Speaking from her parents Tauranga home yesterday Cindy's younger sister Anna-Lee Annett said her sister's tragic death had traumatised the family.

"It's the stuff of nightmares, it's really difficult talking about what happened ... and picturing what happened to Cindy is like reliving a re-occurring nightmare."


However, the family was finding comfort in the knowledge Cindy's spirit was being cared for by a local Aboriginal tribe, Kuku Yalanji, who had adopted her and the Waldrons into their family.

Mrs Annett and her father Pat Waldron arrived back from Cairns on Monday night after visiting the beach spot where 46-year-old Ms Waldron was taken on May 29.

"As soon as we arrived in Australia everybody rallied around us, including the Environment and Heritage Protection officers, the State Emergency Services personnel, the local community, including the indigenous people, and the police, who were amazing.

"We had a little farewell service for Cindy on Thursday down on the beach organised by police, with a police chaplain, and the searchers and local Yalanji tribe members all there."

Mrs Annett said it was "lovely service" which had given her and her father a "bit of peace" and some closure.

"On Friday we were also taken up to the tribe's village about an hour's drive away. They told us they had adopted us into their family and reassured us they would take care of Cindy's spirit.

"They also told us they had given Cindy an Aboriginal name 'Yimara' which means flower, a beautiful red flower, which is really fitting. Aboriginal people are very spiritual, and it's really reassuring to know that Cindy's spirit is in really good hands."

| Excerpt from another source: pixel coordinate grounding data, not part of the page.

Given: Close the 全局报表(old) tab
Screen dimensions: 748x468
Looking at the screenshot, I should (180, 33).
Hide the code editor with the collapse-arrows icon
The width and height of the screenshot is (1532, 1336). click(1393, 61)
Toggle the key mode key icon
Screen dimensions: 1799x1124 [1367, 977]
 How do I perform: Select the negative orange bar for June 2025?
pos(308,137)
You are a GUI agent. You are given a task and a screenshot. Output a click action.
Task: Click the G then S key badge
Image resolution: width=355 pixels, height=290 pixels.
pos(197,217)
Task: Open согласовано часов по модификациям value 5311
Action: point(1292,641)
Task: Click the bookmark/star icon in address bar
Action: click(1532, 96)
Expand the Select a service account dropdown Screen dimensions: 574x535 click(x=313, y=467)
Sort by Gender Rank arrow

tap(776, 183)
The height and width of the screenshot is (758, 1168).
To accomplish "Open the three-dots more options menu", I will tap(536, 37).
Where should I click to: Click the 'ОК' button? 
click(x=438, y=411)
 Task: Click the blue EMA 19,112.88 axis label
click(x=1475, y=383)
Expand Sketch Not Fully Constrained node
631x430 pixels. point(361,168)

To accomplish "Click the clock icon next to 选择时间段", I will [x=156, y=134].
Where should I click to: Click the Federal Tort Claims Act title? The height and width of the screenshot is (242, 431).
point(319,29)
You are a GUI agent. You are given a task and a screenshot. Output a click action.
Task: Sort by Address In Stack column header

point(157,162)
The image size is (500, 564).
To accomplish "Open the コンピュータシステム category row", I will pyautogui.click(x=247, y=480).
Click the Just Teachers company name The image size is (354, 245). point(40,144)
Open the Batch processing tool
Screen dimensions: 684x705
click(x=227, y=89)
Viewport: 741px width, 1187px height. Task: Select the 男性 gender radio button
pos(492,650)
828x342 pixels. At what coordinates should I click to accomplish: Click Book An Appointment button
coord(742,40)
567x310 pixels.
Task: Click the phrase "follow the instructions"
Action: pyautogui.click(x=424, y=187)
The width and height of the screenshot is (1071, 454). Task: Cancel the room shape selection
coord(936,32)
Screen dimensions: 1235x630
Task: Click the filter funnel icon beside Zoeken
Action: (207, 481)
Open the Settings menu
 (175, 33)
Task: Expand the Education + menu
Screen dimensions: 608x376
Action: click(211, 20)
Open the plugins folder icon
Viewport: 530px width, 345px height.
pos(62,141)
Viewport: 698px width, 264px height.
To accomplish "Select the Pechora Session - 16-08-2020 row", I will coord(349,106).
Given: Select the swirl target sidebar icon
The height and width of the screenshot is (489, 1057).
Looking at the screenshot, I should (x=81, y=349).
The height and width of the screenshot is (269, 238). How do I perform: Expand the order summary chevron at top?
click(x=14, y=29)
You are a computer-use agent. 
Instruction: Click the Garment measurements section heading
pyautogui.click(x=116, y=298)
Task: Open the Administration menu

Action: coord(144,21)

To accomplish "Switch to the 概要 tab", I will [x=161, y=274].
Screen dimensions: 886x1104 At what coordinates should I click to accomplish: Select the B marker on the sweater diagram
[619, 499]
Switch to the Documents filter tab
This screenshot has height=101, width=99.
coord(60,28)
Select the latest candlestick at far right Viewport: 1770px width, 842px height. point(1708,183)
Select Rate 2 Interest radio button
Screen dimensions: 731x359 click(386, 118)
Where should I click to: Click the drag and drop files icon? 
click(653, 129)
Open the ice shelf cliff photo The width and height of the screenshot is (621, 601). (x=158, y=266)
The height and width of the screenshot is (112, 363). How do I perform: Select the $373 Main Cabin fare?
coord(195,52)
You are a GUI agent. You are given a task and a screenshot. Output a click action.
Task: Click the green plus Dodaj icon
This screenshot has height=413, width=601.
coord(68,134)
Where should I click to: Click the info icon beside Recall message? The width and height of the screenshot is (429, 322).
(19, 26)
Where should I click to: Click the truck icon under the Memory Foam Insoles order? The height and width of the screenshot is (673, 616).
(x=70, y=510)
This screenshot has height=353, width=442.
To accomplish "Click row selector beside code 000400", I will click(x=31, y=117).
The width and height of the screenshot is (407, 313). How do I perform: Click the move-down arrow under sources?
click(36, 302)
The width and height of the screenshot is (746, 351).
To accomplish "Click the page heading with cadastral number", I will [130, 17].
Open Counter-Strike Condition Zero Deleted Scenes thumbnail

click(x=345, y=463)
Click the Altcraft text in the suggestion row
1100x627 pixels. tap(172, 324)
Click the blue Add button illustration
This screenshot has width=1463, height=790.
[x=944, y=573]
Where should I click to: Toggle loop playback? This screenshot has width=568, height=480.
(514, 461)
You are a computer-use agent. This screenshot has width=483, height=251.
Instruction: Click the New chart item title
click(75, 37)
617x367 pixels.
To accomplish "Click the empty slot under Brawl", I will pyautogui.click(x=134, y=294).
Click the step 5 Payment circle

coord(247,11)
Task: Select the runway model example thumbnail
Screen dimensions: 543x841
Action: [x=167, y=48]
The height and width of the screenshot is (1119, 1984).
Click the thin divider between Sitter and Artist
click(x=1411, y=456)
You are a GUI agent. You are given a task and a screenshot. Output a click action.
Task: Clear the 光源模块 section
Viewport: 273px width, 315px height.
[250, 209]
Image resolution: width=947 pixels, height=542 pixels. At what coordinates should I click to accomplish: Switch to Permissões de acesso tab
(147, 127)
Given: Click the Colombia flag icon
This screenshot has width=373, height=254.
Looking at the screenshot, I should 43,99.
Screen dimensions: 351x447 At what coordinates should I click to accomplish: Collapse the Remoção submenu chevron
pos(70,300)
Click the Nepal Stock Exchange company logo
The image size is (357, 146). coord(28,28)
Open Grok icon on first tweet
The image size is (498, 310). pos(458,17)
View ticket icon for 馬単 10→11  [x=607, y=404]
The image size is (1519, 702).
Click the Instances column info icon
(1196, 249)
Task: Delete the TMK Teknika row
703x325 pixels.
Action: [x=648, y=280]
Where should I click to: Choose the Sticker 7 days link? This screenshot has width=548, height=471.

The fatal attack has prompted the Australian state government to allocate an extra $5.8 million over three years for comprehensive crocodile population surveys and management.

Picturing what happened to Cindy is like reliving a re-occurring nightmare.


The attack also sparked calls from some quarters for croc-shooting safaris to cull numbers.

However, Cindy's parents Heather and Pat Waldron said they did they want to see any crocodiles harmed.

The 4.3m crocodile suspected of being responsible for the attack has since been caught and killed, and found to contain human remains, which police believed were that of a woman.

Tributes have poured in for the "free-spirited professional photographer who will be remembered as a caring, compassionate and generous person by her family and friends.

"People might say Cindy made a stupid mistake." said Mrs Annett. "But we were told that the beach area where she was wading was a popular swimming spot used by many locals including the indigenous community."

Mr and Mrs Waldron said the family was still coming to terms with what happened to their "darling daughter" who was "loved by everyone".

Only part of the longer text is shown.